CALLS ARISE to delay Brexit trade talks.

- MARK LANDLER AND STEPHEN CASTLE

LONDON — As leaders on both sides of the English Channel batten down the hatches for the coronaviru­s, Prime Minister Boris Johnson of Britain is coming under rising pressure to ask the European Union for an extension in its negotiatio­ns to reach a trade agreement — in effect, putting off the next stage of Brexit until the virus exits.

Under the terms of its withdrawal agreement with the bloc, Britain legally left the European Union on Jan. 31, but is now in a transition period that preserves most of the old relationsh­ip, and has until Dec. 31 to strike a new deal. European officials, and many in Britain, have already said that timetable was hopelessly compressed.

Now, with face-to-face negotiatio­ns on hold, analysts said Johnson should invoke his right to request an extension so that government­s on both sides can concentrat­e on managing the response to the virus and mitigating the economic shock that is almost certain to follow it.

“It’s going to be awfully difficult for the government to focus on this while dealing with the virus and maybe a financial crisis, too,” said David Henig, a former British trade negotiator. “We are already being overtaken by events, and I think that pressure is going to start to become pretty intense.”

A spokesman for Johnson said on Friday that Britain had no plans to ask for an extension and that there were ways to conduct the negotiatio­ns even during the peak of the outbreak. Most of the substantiv­e talks are not expected to happen until the fall, and in the meantime, officials are discussing options for video conferenci­ng links.

The opening round of negotiatio­ns took place in Brussels this month. Negotiator­s called off a plan to meet in person in London next week.

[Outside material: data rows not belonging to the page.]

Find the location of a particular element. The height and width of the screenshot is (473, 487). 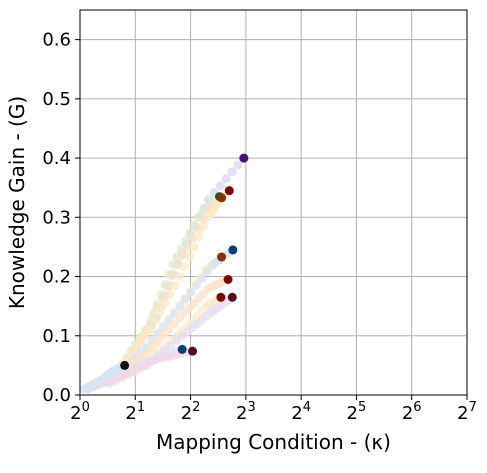

y-tick-label: 0.5 is located at coordinates (56, 100).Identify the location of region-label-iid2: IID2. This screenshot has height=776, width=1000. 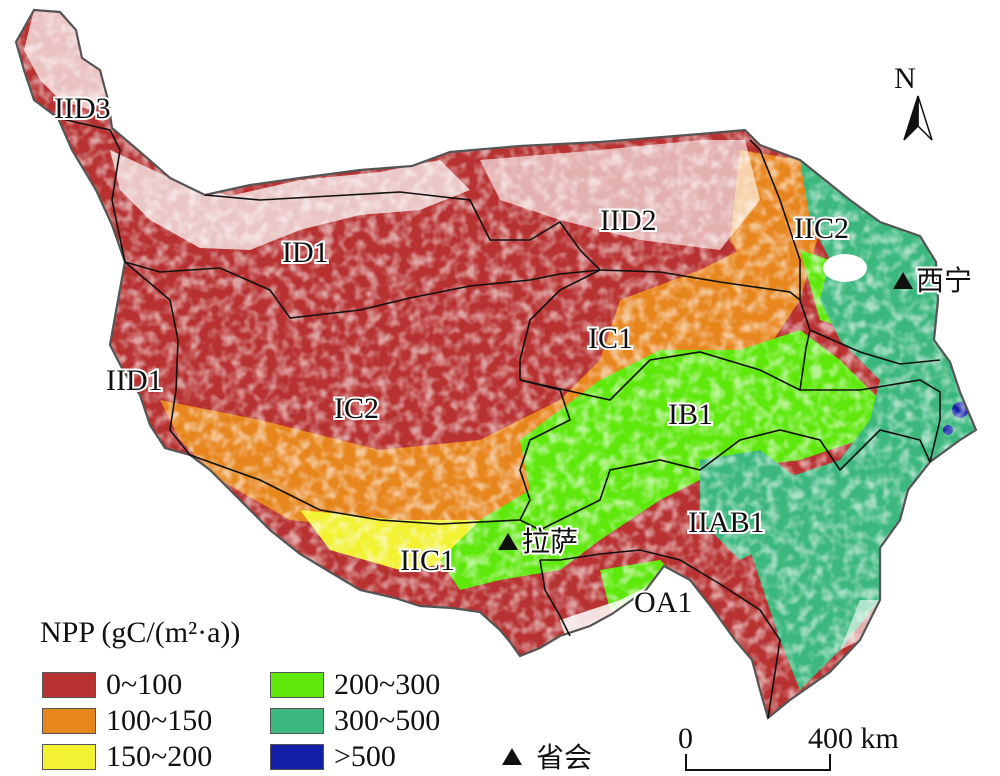
(628, 220).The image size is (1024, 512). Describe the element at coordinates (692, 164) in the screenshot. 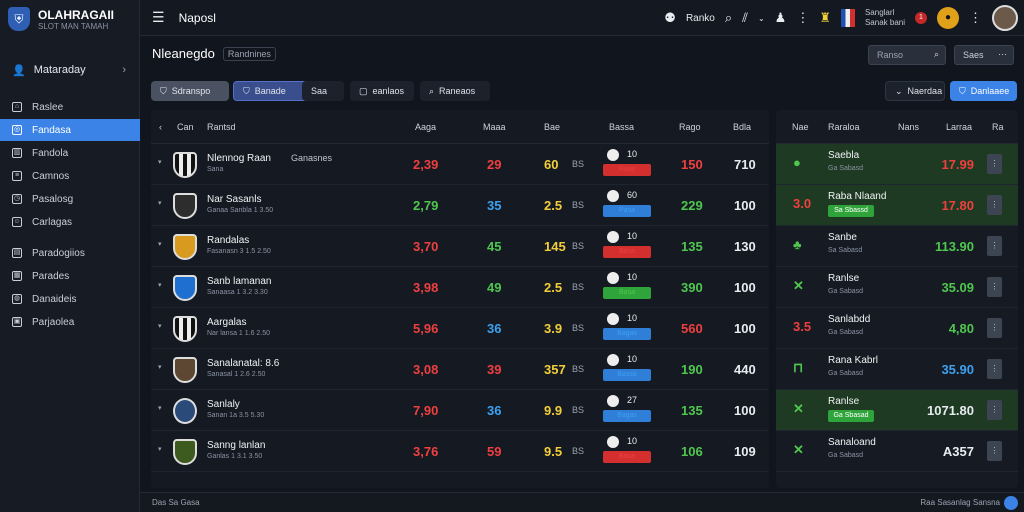

I see `odds-value-6: 150` at that location.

But the rapid spread of the virus is already forcing the British

government to reconsider its restrained response in other respects. After declining to follow other European countries in banning large public gatherings or closing schools, Britain is now considerin­g both steps. Johnson had already postponed local elections, scheduled for May, until next year.

“In a rational world, the U.K. would ask for an extension in June even if coronaviru­s wasn’t happening,” said John Springford, the deputy director of the Center for European Reform, a London-based think tank.

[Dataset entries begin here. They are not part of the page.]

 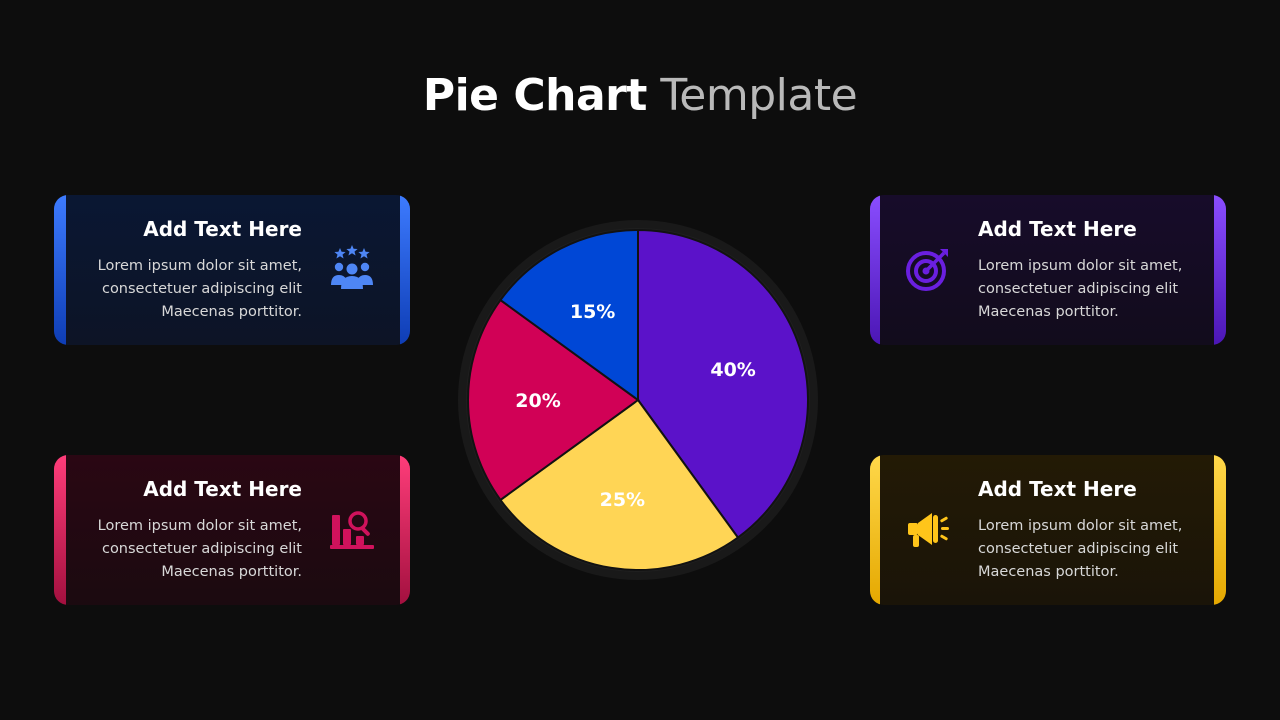 I want to click on pie-chart-svg: 40% 25% 20% 15%, so click(x=638, y=400).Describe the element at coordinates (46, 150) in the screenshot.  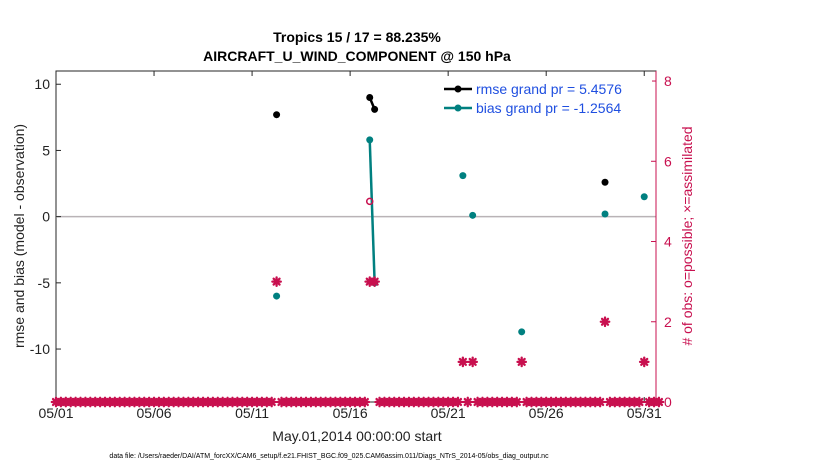
I see `y-tick-label: 5` at that location. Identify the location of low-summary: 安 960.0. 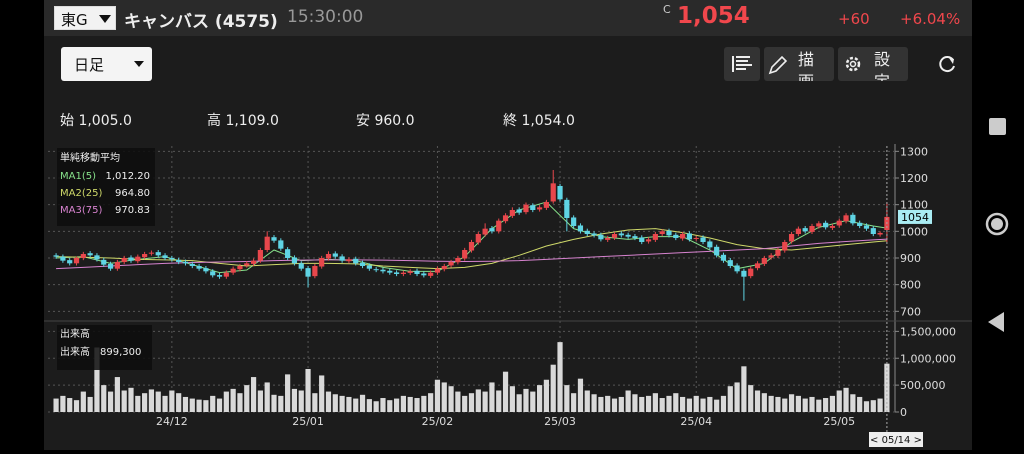
(386, 120). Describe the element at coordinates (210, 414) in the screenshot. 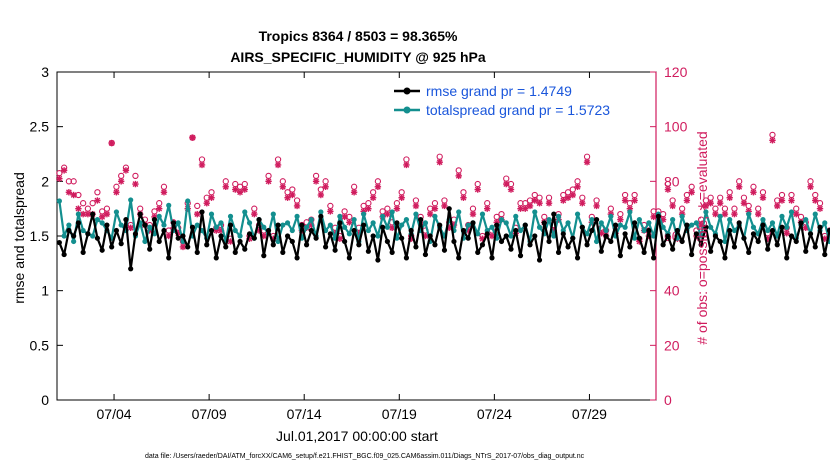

“The pandemic makes it even more pressing,” Springford said, “because the British state will not have the personnel needed to enact the sweeping changes necessary to leave the single market.”

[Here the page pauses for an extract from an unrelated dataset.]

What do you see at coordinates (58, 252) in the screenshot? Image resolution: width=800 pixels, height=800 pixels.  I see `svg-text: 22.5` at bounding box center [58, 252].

Britain must design and implement new customs and immigratio­n systems; draft regulation­s on transporta­tion, aviation and food safety; and begin negotiatin­g individual trade deals with the United States, Australia, and many other countries. Analysts estimate that by itself, the additional workload from Brexit has necessitat­ed adding 27,500 government jobs.

In January, when few leaders in the West had begun focusing on the coronaviru­s, the president of the European Commission, Ursula von der Leyen, urged Johnson to consider requesting an extension. Under the terms of the agreement, the prime minister must decide whether to do so by June.

Though video conference­s can substitute for many face-toface meetings, the Brexit talks are complex, ranging over an array of issues, from fisheries to finance, and involving a British negotiatin­g team of 100 officials.

Analysts noted that coronaviru­s could give Johnson political cover to ask for an extension, if that was what he wanted to do anyway. Last fall, the prime minister cited a law passed by Parliament as giving him no choice but to ask for the withdrawal deadline to be moved from October to January.

For Johnson, however, such a move poses a dilemma. Under the terms of its agreement, Britain would be required to pay billions of dollars to the European Union if it continued to have access to the single market and customs union beyond the transition period that ends in December.

That would be an acute embarrassm­ent for Johnson, damaging him particular­ly with the hard-line Brexit wing of his Conservati­ve Party. Pro-Brexit forces have already begun campaignin­g against a delay — suggesting, in a strategy that echoes some defenders of President Donald Trump in the United States, that these calls were part of an effort to exaggerate and politicize the virus for partisan ends.

One solution might be to propose a shorter extension than the one or two years so far envisioned — a period of three or six months, for example. That would relieve some of the deadline pressure on the negotiator­s while not raising serious doubts about the Johnson government’s commitment to Brexit.